» **Task to carry out**
Repeat the records below verbatim, and do not copy their pictures.

Items listed in a dataset
*** Block opens ***

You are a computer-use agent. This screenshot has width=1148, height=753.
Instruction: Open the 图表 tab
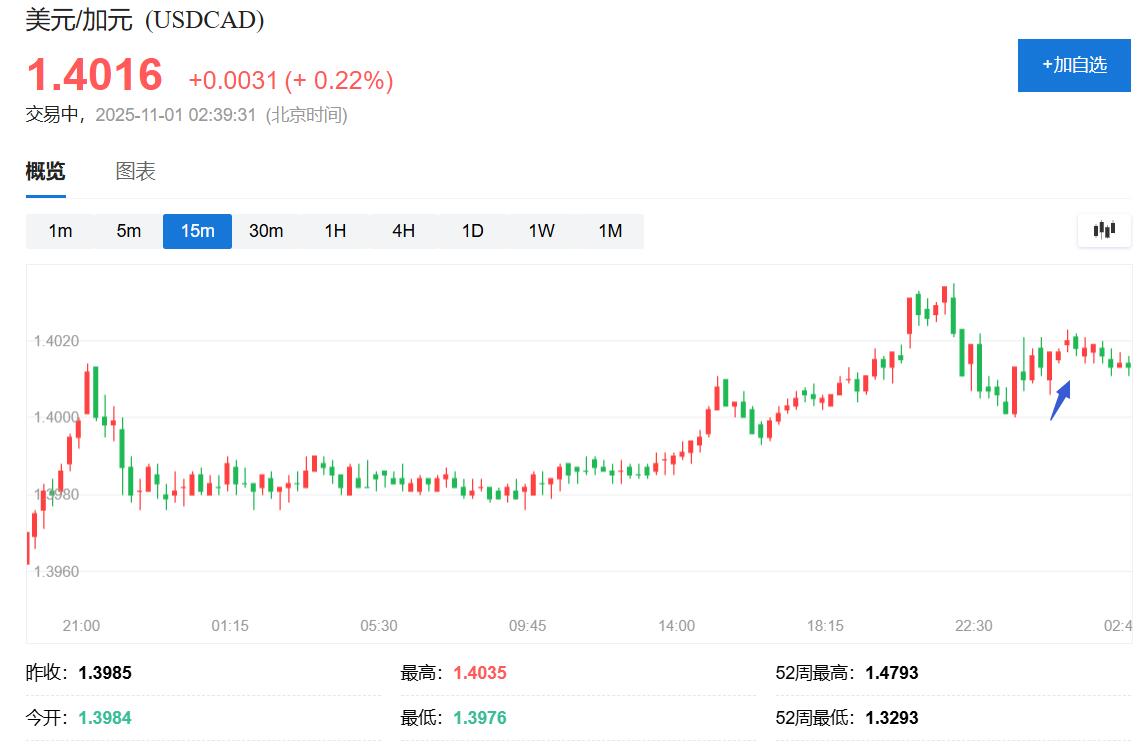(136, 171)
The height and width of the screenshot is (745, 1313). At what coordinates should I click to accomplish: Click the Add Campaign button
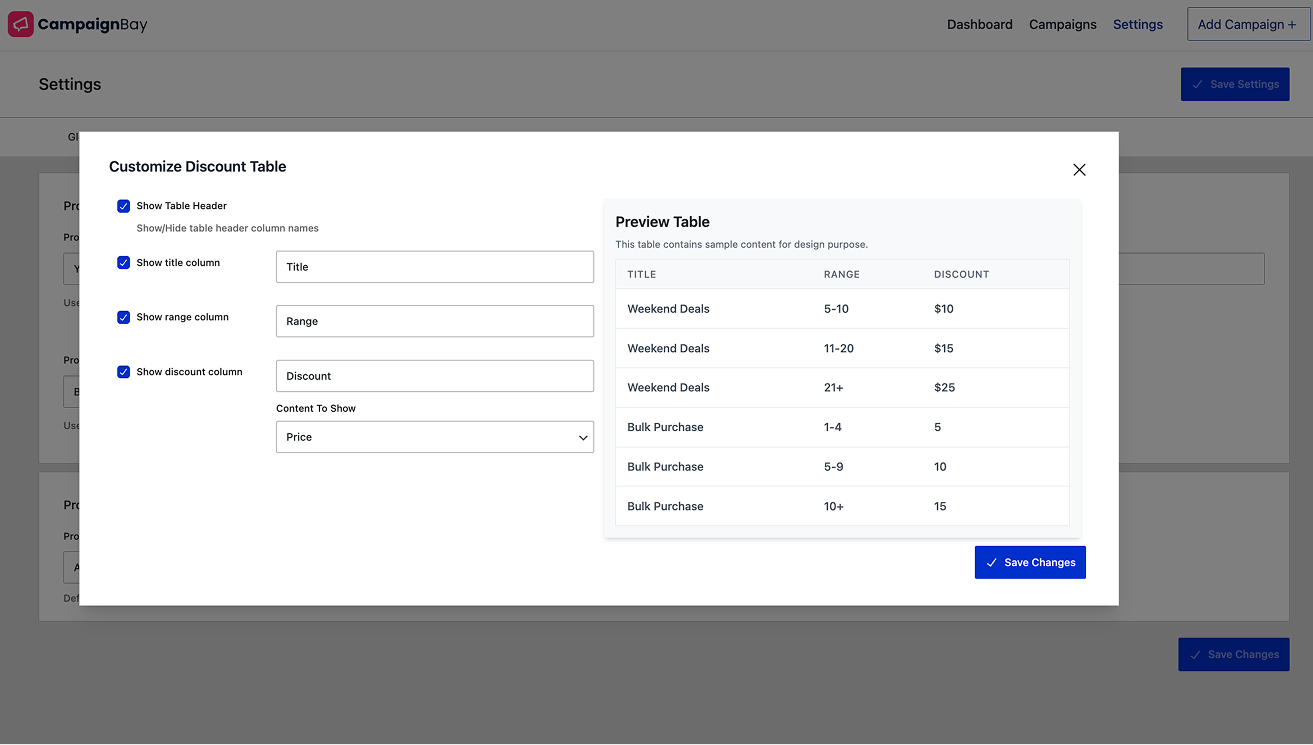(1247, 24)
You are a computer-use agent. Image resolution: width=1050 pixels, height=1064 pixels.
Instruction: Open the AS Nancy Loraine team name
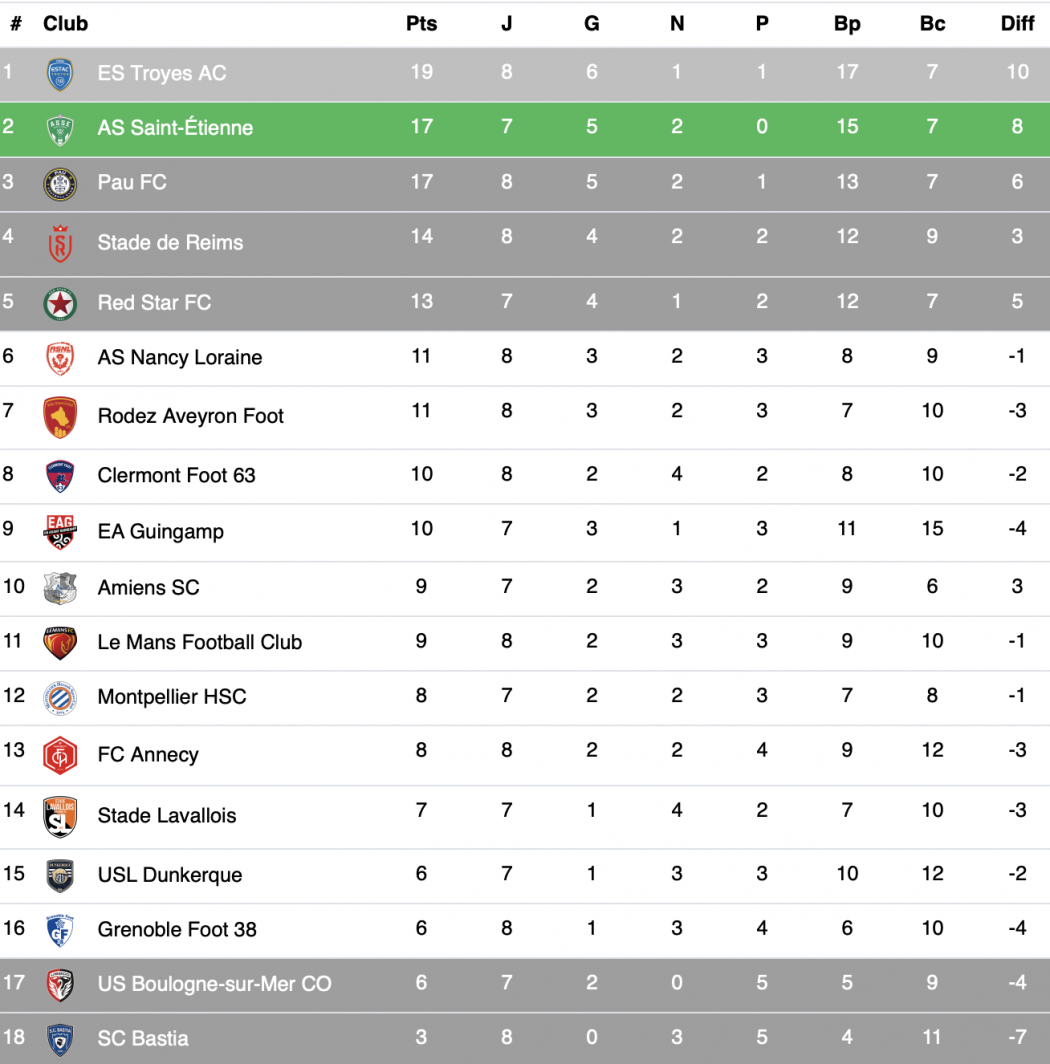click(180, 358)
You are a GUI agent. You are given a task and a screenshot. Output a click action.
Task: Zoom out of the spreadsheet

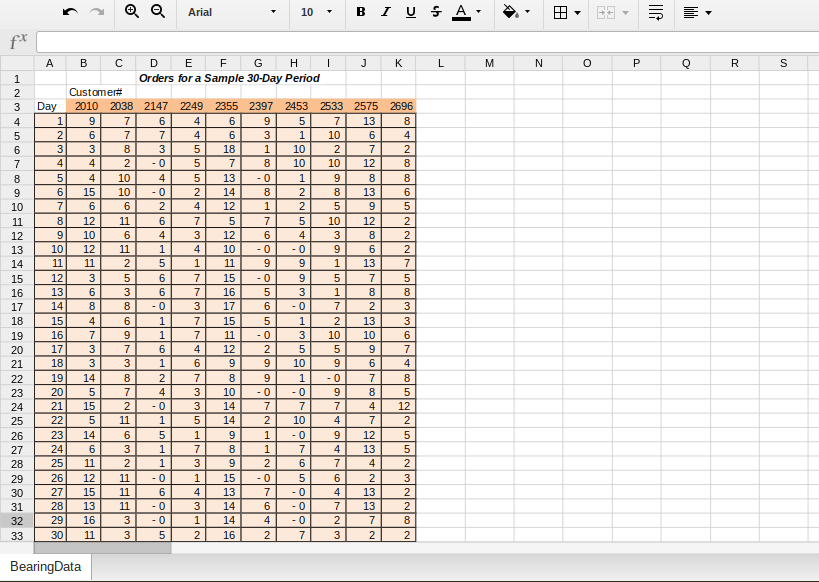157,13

*** Block closes ***

» **Exercise answer**
You are a computer-use agent. This screenshot has width=1148, height=753.
Instruction: Open the 图表 tab
(136, 171)
The height and width of the screenshot is (745, 1313). At what coordinates should I click to accomplish: Click the Add Campaign button
(1247, 24)
You are a computer-use agent. Image resolution: width=1050 pixels, height=1064 pixels.
Instruction: Open the AS Nancy Loraine team name
click(180, 358)
You are a GUI agent. You are given a task and a screenshot. Output a click action.
Task: Zoom out of the spreadsheet

157,13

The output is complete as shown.